Si Rome n’avait pas chuté

Matthias Fekl, créée le 26-11-2023

"Je vous conseille ce livre de Raphaël Doan. L’auteur est un jeune magistrat administratif, énarque -et néanmoins tout à fait sympathique !- et tout à fait brillant. C’est à ma connaissance le premier livre d’Histoire écrit avec l’intelligence artificielle. Comme le titre l’indique, l’auteur imagine ce que serait l’empire romain s’il était devenu une puissance industrielle et technologique. Il y a des textes absolument incroyables, créés à partir de recoupements saisissants, des images complètement démentes (c’est aussi un magnifique livre d’un point de vue graphique). Et puis les commentaires de l’historien pour accompagner tout cela. Ce livre ouvre aussi une réflexion plus large sur l’intelligence artificielle, pas seulement sous l’angle des dangers, mais tout simplement sous celui de ce qui va changer. Pendant longtemps, les progrès technologiques ont menacé d’abord les métiers manuels. La remise en question qui arrive va aussi porter sur les métiers intellectuels, avec une nouveauté supplémentaire : la vitesse à laquelle ces bouleversements vont s’effectuer. Très stimulant intellectuellement, très beau, un cadeau de Noël idéal. "
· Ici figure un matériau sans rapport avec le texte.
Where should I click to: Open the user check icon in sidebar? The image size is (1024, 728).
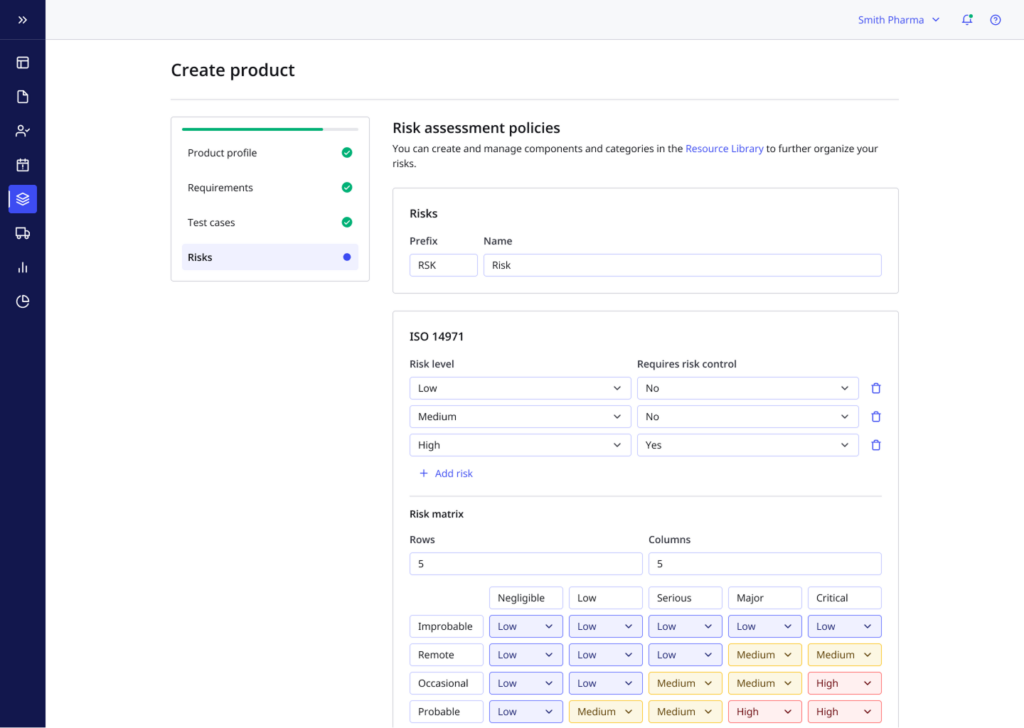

Simon Leys : vivre dans la vérité et aimer les crapauds

Philippe Meyer, créée le 26-11-2023

"J’avais dit, il y a quelques semaines, le plaisir que j’avais éprouvé à relire Le Studio de l’inutilité de Simon Leys. Avec Alexandre Vialatte et, dans un tout autre genre, Georges Brassens j’y trouve beaucoup de l’humeur nécessaire à une échappée. Une échappée d’un univers d’injonctions, de certitudes et de simplifications. Dans le petit livre qu’il vient de consacrer à Simon Leys, Jérôme Michel note : « la littérature, Simon Leys la conçoit, à l'instar de Milan Kundera, comme le plus puissant et le plus salutaire antidote à la malédiction de la réduction qui s'acharna à défigurer l'humanité à l'âge des totalitarismes politiques et à en effacer les traits à l'heure contemporaine du non-sens bruyant, du bavardage permanent et de la disparition du monde de la vie derrière l'opacité des écrans. ». Dans son court essai, Jérôme Michel reprend tout ce que Simon Leys a appris de la Chine -et tout ce qu’il nous a appris qu’elle n’était pas quand des intellectuels possédés par le besoin d’appartenir débitaient des sornettes et proféraient des malédictions contre ceux qui avaient les yeux ouverts- mais aussi le passeur inlassable de romans et de romanciers que fut l’auteur du Bonheur des petits poissons. Au moment où sort sur les écrans le film de Ridley Scott sur Napoléon, Jérôme Michel rappelle que Simon Leys fut l’auteur d’un roman, La Mort de Napoléon, où l’on voit l’empereur évadé de Sainte-Hélène où il a laissé un sosie, devenir marchand de melons et de pastèques et se voir condamné à ne plus être que cela quand tous ses plans de reconquête du pouvoir tombent à l’eau parce que son sosie meurt dans son île lointaine. Après avoir visité un asile où pullulent les autoproclamés Napoléons, il ne lui reste plus qu’à examiner ce que fut sa vie. Où cet examen le conduira, c’est ce que je laisse découvrir aux lecteurs de Jérôme Michel et de La Mort de Napoléon."